Flanders, NM, March 24, 2013 --(PR.com
)-- According to a 2011 TurboTax study, 41% of file their tax returns in the last 4 weeks of the tax season, with 27% waiting until the final days. Since approximately 75% of taxpayers get a refund, why do they wait until the last minute to file?
“It’s human nature to procrastinate doing unpleasant or overwhelming tasks. Income tax preparation can be both unpleasant and overwhelming,” explained Katherine Trezise, Founder and President of Absolutely Organized, a multi-state organizing service. “More frequently, though, we hear people say the reason they procrastinate doing their taxes is because their tax-related documents are not organized.
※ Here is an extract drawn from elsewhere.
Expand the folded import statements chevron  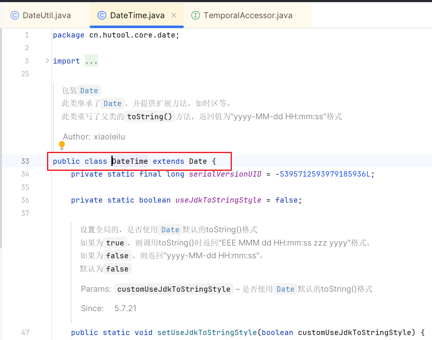tap(47, 60)
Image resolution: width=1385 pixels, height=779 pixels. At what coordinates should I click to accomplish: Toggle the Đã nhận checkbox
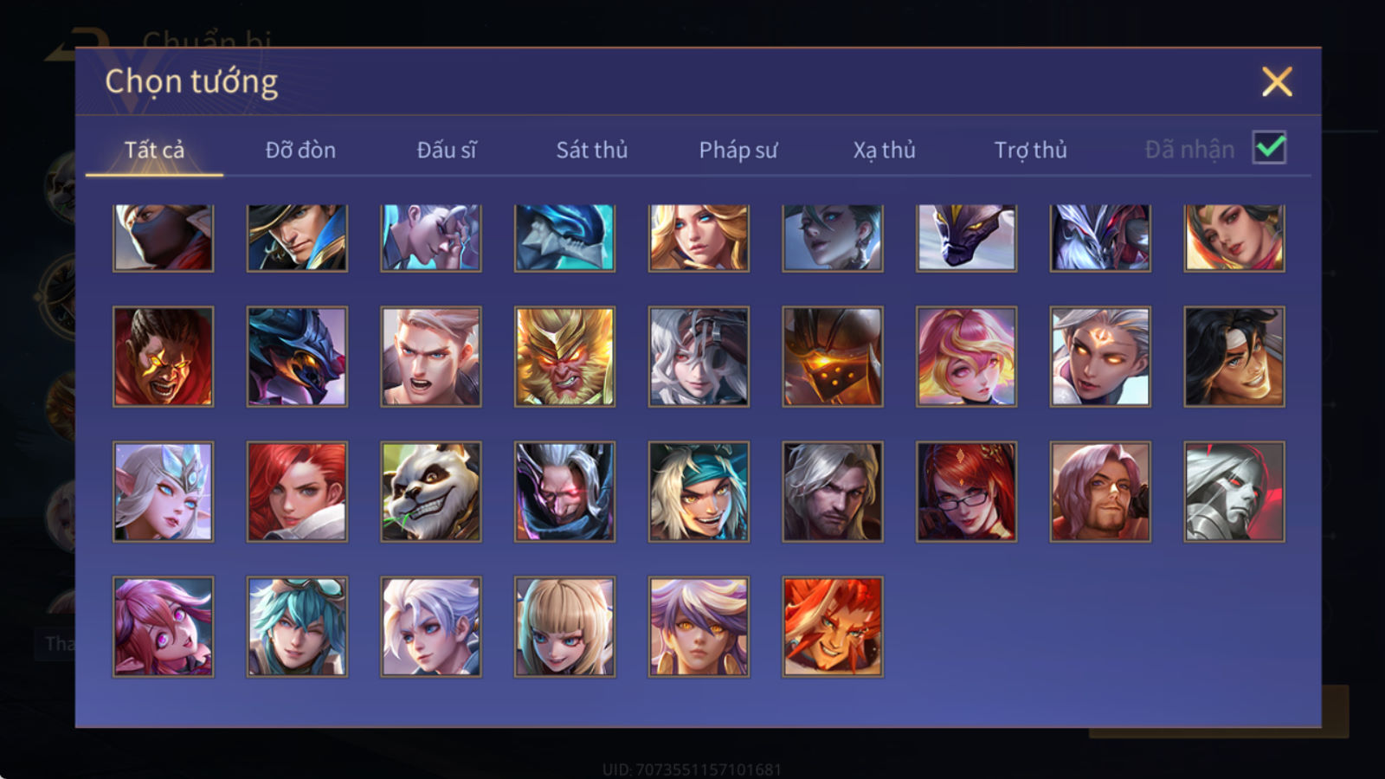pyautogui.click(x=1269, y=148)
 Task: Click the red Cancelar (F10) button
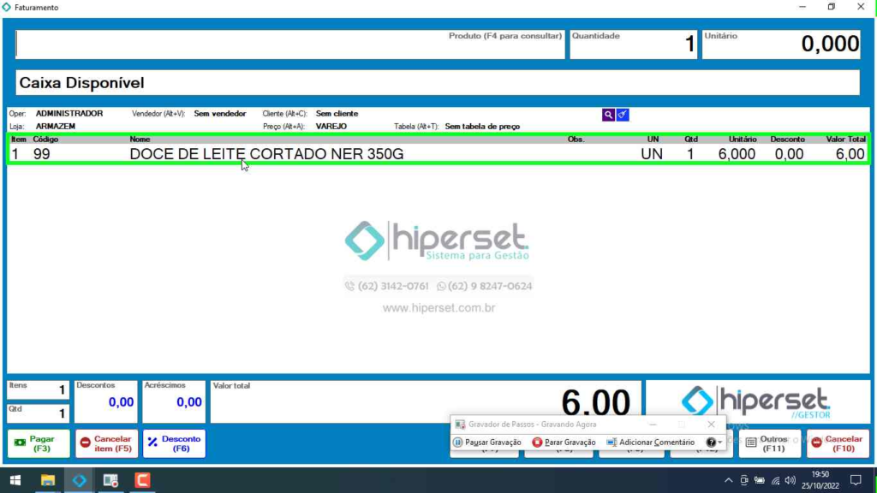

They have to spend many hours tracking down receipts that prove their deductions and official documents that prove their income before they can even start adding things up.”
Trezise has personally observed this phenomenon numerous times. She established Absolutely Organized in 1999 with a desire to help people who were experiencing the negative consequences of not being able to organize themselves. Trezise specializes in personal bookkeeping and daily money management, helping clients get control of their finances and related paperwork – including tax filing.
For those who are dreading the looming tax deadline, Trezise offers three quick tips that to help get organized and ready to file:
Purchase an accordion folder – the kind that has 12-or-so pockets. Label the front of the folder “2012 Tax Documents.”
Label one section for each type of tax document, receipt, or statement. Here is a list of possible types of tax documents you might have:
-W-2s, 1099s, 1098s, Social Security statements & other official tax statements
-Credit card statements
-Explanations of benefits from health insurance companies
-Charity donation receipts
-Business expense receipts (for sole proprietors and LLCs)
-Other receipts for tax-deductible expenses
-Correspondence from your tax preparer
-Check your most recent tax return to see if there are other types of tax documents you will need to find.
With accordion file in-hand, begin systematically searching for those elusive tax documents. As you find them, put them in the appropriate section of your accordion file. Resist the temptation to organize other paperwork at this time. Continue hunting and gathering tax-related paperwork until you either know you’ve found everything you’re looking for or have searched in all the places it might be hiding.
“Once you have completed these steps you will be ready to start adding things up and filing your taxes or visiting a tax preparer,” Trezise continued. “If you are behind by a few years, remember, that there is a limited time in which you can file back taxes and receive a refund. For example, April 15 2013 is the last date in which you can file taxes for 2009 and receive a refund.”
Once organized, many more Americans will find filing taxes – and getting that refund – easier and, perhaps, avoid the last-minute rush next year.
About Katherine Trezise & Absolutely Organized
Katherine (Kathy) Trezise founded Absolutely Organized in 1999, recognizing that her passion and her organizational skills could free people to spend their time and energy on the people, things, and activities that are important to them. In addition to managing the company’s day-to-day operations, Kathy specializes in personal bookkeeping and daily money management, helping clients get control of their finances and related paperwork using Quicken and QuickBooks. She is a frequent speaker on organizing at community and non-profit events, and at international professional organizing conferences.
Kathy was one of the first professional organizers in the nation to earn the designation of Certified Professional Organizer from the Board of Certification for Professional Organizers (BCPO). She was awarded the designation of Certified Professional Organizer in Chronic Disorganization® by the Institute for Challenging Disorganization (ICD) and subsequently served as ICD’s president. Kathy also holds a specialist certificate in Attention Deficit Disorder from ICD. She is also a graduate of The Coach Approach for Organizers training program, established by the renowned organizational industry expert and coaching guru, Denslow Brown.